----- Original Message -----
From: "Michael G Schwern" <[EMAIL PROTECTED]>
To: "K Stol" <[EMAIL PROTECTED]>
Cc: <[EMAIL PROTECTED]>
Sent: Monday, August 18, 2003 2:49 AM
Subject: Re: What the heck is: timely destruction


> On Mon, Aug 18, 2003 at 11:38:22AM -0700, K Stol wrote:
> > if I understood correctly, the problem is that some objects should be
> > destroyed *immediately*, and should not wait for the GC.
>
> Yep.  In perl 5 *all* objects and variables are to be destroyed
immediately.
> This doesn't necessarily mean that their memory has to be freed but that
> at least their destructor methods are called.
>
>
> > In fact, the programmer may have never heard about a garbage collecting
> > system at all, and just *assume* that everything which is out of scope,
> > is destroyed.
>
> Yep.  That's how most languages with lexical variables work these days.
>
>
> > In real life, these objects may live somewhere in memory, waiting for
the GC,
> > but in fact are still there, so checking them for being alive will not
yield
> > the correct result.
>
> I don't understand what you're saying there.

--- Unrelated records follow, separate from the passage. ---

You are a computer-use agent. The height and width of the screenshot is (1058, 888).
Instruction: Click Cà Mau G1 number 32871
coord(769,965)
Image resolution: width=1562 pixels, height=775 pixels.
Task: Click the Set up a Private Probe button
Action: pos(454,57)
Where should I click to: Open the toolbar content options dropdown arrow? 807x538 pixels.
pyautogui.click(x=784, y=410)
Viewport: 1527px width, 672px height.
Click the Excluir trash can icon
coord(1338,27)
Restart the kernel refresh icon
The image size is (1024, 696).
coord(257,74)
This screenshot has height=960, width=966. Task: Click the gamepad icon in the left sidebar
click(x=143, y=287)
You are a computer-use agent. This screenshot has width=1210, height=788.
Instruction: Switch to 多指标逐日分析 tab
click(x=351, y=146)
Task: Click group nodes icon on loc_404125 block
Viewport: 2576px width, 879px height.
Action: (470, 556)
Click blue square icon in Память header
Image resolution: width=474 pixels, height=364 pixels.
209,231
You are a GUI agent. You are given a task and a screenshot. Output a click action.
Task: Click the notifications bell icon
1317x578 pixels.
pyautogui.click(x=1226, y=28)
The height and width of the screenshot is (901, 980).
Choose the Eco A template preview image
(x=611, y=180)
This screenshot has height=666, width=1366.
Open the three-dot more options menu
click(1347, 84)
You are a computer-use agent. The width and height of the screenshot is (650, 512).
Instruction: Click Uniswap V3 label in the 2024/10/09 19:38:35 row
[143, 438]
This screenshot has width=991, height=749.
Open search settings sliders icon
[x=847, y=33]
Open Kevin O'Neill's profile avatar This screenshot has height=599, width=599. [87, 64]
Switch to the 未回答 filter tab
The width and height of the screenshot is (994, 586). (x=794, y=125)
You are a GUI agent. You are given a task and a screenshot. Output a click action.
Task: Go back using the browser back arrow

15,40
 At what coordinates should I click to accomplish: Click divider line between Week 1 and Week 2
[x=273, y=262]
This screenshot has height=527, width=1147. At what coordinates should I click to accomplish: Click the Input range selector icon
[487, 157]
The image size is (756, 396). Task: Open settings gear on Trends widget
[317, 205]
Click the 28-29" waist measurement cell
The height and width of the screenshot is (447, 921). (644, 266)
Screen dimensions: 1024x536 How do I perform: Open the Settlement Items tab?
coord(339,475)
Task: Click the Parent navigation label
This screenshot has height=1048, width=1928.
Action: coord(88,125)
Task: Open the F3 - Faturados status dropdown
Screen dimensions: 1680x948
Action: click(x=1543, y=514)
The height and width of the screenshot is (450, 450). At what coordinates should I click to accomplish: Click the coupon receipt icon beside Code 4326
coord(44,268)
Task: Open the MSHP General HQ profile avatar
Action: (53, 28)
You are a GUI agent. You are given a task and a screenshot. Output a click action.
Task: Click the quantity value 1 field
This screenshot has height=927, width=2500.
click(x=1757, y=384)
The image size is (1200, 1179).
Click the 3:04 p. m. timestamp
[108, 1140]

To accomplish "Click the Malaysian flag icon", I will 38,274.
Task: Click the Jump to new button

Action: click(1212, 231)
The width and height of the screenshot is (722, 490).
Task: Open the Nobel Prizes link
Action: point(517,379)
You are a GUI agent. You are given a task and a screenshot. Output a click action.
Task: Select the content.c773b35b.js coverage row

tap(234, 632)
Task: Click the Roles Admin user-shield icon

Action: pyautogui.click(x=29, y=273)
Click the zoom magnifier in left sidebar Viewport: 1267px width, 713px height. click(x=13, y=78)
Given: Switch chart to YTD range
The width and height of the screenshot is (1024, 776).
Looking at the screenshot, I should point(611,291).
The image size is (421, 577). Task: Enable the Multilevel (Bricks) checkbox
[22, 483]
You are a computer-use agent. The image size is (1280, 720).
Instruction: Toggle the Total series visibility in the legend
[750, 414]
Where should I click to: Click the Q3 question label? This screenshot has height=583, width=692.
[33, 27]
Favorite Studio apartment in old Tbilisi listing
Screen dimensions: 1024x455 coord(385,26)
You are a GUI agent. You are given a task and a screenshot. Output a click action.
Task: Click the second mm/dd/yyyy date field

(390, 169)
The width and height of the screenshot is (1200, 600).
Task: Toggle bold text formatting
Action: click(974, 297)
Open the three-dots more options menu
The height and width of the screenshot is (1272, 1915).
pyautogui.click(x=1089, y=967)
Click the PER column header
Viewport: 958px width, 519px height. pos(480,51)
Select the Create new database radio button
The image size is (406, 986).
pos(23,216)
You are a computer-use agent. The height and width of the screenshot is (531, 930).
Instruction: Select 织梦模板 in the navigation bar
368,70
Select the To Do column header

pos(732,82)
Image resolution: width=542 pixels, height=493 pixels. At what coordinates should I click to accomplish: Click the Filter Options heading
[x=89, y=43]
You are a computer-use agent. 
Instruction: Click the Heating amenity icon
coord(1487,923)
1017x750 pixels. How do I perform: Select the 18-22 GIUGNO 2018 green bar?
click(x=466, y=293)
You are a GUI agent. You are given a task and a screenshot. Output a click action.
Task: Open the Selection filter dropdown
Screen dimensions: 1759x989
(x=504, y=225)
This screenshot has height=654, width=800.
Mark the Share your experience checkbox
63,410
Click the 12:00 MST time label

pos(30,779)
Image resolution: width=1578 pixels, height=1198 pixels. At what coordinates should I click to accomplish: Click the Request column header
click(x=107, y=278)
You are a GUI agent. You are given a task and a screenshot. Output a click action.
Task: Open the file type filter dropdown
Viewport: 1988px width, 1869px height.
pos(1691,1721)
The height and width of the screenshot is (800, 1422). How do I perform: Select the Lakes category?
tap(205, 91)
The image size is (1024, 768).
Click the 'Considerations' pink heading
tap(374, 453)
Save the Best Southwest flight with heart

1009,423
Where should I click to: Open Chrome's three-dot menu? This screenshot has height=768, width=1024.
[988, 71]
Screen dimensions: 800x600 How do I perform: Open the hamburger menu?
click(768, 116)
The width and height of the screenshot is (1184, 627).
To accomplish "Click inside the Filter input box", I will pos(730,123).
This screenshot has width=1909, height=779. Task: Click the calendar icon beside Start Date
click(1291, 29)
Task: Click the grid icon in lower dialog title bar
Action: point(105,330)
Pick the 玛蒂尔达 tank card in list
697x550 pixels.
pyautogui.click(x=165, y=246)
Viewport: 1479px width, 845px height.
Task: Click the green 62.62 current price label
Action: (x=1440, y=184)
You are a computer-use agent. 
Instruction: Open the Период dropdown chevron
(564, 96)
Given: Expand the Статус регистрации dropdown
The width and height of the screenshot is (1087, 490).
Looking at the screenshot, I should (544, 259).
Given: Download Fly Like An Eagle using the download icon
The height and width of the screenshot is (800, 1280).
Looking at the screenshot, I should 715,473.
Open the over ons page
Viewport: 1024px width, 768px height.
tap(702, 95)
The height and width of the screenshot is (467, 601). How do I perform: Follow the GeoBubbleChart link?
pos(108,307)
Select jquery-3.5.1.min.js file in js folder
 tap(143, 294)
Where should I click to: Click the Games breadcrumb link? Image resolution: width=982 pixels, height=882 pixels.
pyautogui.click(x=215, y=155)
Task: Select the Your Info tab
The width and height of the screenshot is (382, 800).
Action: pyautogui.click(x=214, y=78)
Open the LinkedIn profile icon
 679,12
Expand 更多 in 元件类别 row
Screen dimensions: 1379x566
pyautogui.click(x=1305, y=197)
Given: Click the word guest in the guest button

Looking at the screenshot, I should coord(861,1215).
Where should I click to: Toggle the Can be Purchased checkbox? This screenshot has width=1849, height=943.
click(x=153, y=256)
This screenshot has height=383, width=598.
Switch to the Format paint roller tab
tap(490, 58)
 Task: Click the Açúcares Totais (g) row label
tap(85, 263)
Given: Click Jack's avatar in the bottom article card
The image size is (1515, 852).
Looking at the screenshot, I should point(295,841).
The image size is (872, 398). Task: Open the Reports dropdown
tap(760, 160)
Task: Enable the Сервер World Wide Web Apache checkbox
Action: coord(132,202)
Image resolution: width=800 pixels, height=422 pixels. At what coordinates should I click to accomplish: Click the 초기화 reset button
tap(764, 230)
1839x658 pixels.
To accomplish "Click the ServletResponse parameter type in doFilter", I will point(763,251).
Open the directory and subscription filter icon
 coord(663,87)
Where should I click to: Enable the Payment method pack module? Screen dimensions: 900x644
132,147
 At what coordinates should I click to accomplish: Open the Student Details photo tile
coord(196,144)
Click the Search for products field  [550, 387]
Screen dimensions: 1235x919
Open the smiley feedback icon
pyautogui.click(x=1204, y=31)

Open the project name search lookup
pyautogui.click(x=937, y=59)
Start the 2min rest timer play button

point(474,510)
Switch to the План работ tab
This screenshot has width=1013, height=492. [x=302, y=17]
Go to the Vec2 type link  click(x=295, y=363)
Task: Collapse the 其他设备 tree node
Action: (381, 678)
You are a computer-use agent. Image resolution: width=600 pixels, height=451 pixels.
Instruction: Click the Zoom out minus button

Uhm, I didn't realize destructor methods were called, but now I see that's
the whole point:
destructor methods should be called when doing timely destruction.
You already said just now:

> This doesn't necessarily mean that their memory has to be freed but that
> at least their destructor methods are called.

So the objects may be still in memory. I thought the fact that they are
still in memory
was troublesome, but it's not, if I interpret your statement well.